### Passage shown
------------------------------------------------

The language of ruins — the presence of ruinscapes — is central to my current manuscripts. But so much of what compels my thinking will be left out of the poems, the essays, the novel . . .

So I leave these crumbs for myself, should I wish to retrace my journey in a space less chaotic than notebooks: the relationship between the icon and the monument, between love and eros, between seeing and beholding, between imagining and destroying.

In an essay, “Summer of the Statue Storm,” A E Stallings looked at Georgia’s famous Stone Mountain, a monument to the Confederacy, while reading ruin-guru Susan Stewart. In Stallings’ words, and quotations:

As Stewart concludes in her last chapter, “Resisting Ruin: The Decay of Monuments and the Promises of Language,” “Monuments are among the most controversial of built forms, and their controversy always lies in their inadequacy and in the inevitability of their failure.” A monument is a future ruin.

------------------------------------------------

### Data section
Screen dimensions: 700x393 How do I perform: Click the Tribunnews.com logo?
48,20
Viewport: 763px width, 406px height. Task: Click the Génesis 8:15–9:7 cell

------------------------------------------------

### Exercise
In the passage on ruins above, what is a monument called in its final sentence?

### Result for this exercise
A future ruin.